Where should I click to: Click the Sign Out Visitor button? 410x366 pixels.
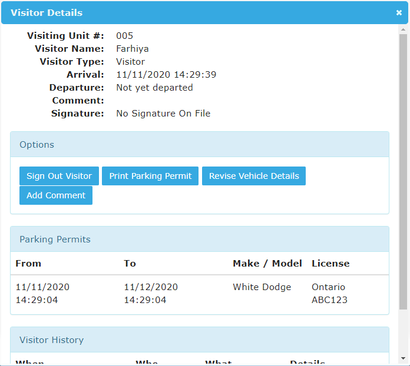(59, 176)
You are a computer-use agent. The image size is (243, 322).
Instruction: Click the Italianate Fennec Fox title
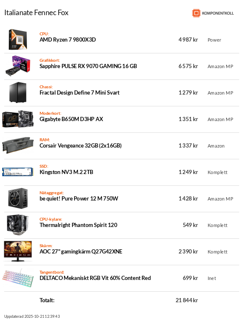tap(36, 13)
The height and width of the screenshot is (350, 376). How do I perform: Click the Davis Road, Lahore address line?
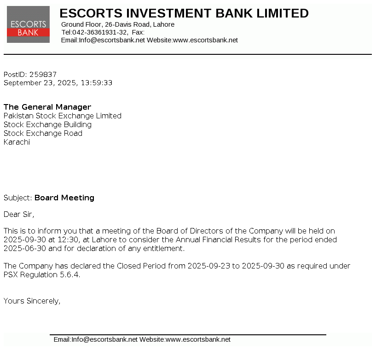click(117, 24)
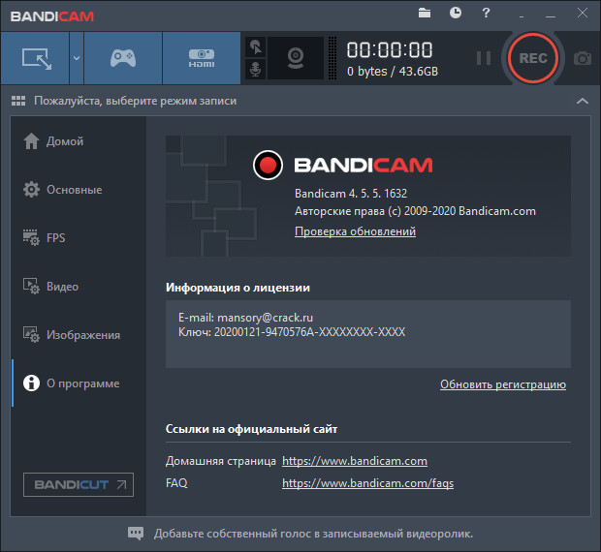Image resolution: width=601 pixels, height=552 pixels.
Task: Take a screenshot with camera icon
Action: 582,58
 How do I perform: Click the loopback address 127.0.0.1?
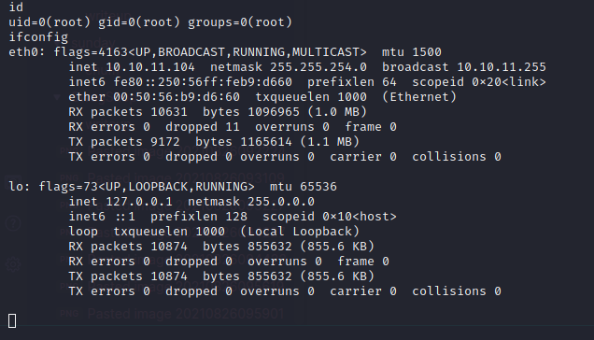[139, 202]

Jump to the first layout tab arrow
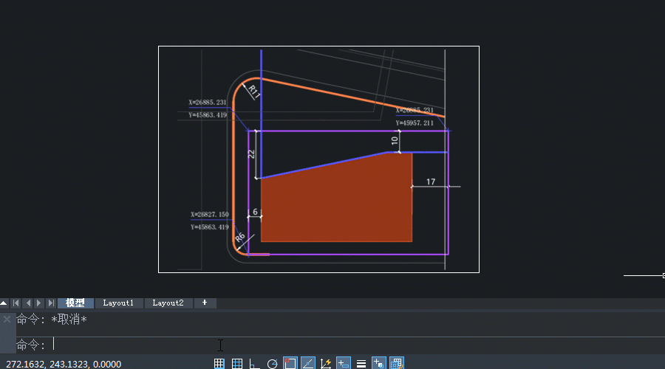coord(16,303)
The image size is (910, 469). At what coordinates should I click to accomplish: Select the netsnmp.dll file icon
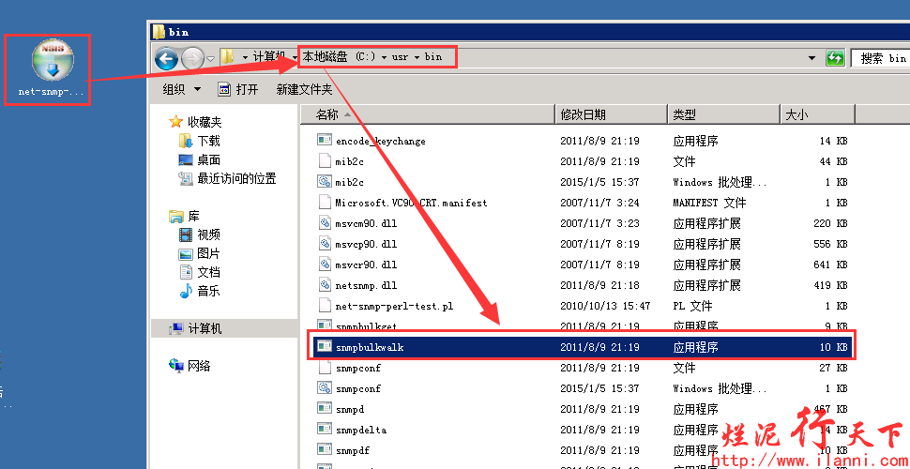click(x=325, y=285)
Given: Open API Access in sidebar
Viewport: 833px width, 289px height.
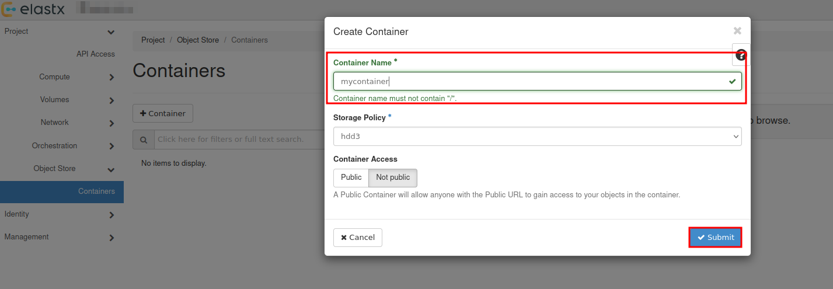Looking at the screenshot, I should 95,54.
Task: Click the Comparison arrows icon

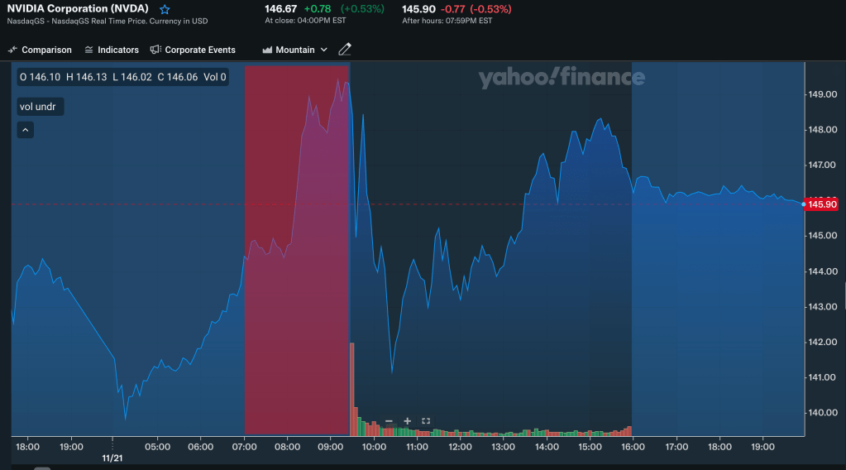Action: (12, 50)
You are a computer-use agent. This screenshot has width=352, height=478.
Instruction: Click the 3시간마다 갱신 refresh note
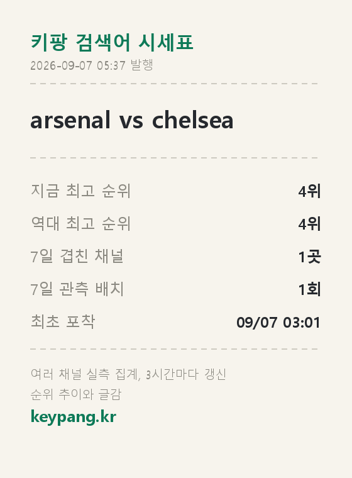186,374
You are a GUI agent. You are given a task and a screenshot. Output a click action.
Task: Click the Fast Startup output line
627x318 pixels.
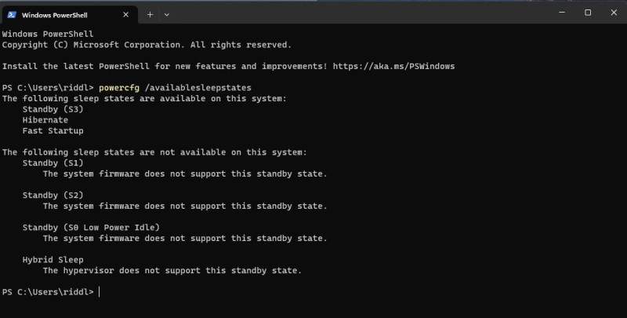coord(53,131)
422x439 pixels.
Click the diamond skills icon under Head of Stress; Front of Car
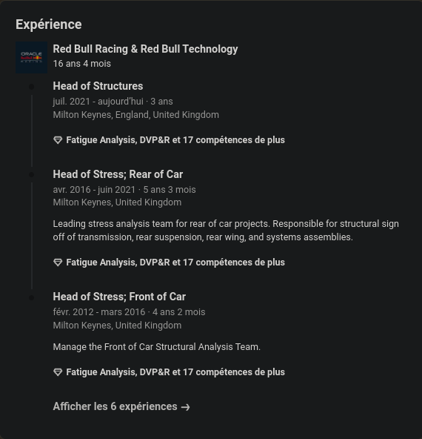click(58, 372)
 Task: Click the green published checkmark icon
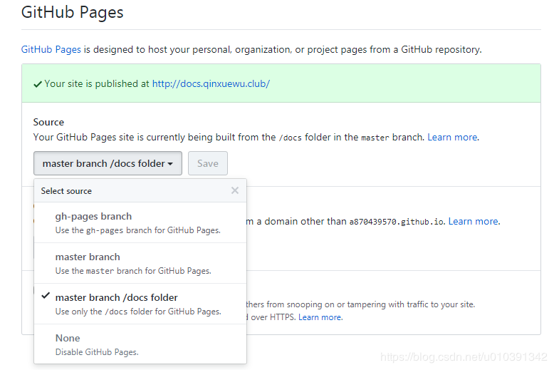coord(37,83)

--- --- ---

▶ _Exercise details_:
Your task is to quote exactly the lines from the one with "Jump to the first layout tab arrow" through the end of the material, both included, without reproducing any pictures.

▶ _Answer to this exercise_:
Jump to the first layout tab arrow
coord(16,303)
The image size is (910, 469). At what coordinates should I click to accomplish: Select the netsnmp.dll file icon
click(x=325, y=285)
Given: Open API Access in sidebar
Viewport: 833px width, 289px height.
Looking at the screenshot, I should 95,54.
Task: Click the Comparison arrows icon

Action: (12, 50)
You are a computer-use agent. This screenshot has width=352, height=478.
Instruction: Click the 3시간마다 갱신 refresh note
186,374
You are a GUI agent. You are given a task and a screenshot. Output a click action.
Task: Click the Fast Startup output line
627x318 pixels.
coord(53,131)
422x439 pixels.
Click the diamond skills icon under Head of Stress; Front of Car
click(58, 372)
 Task: Click the green published checkmark icon
coord(37,83)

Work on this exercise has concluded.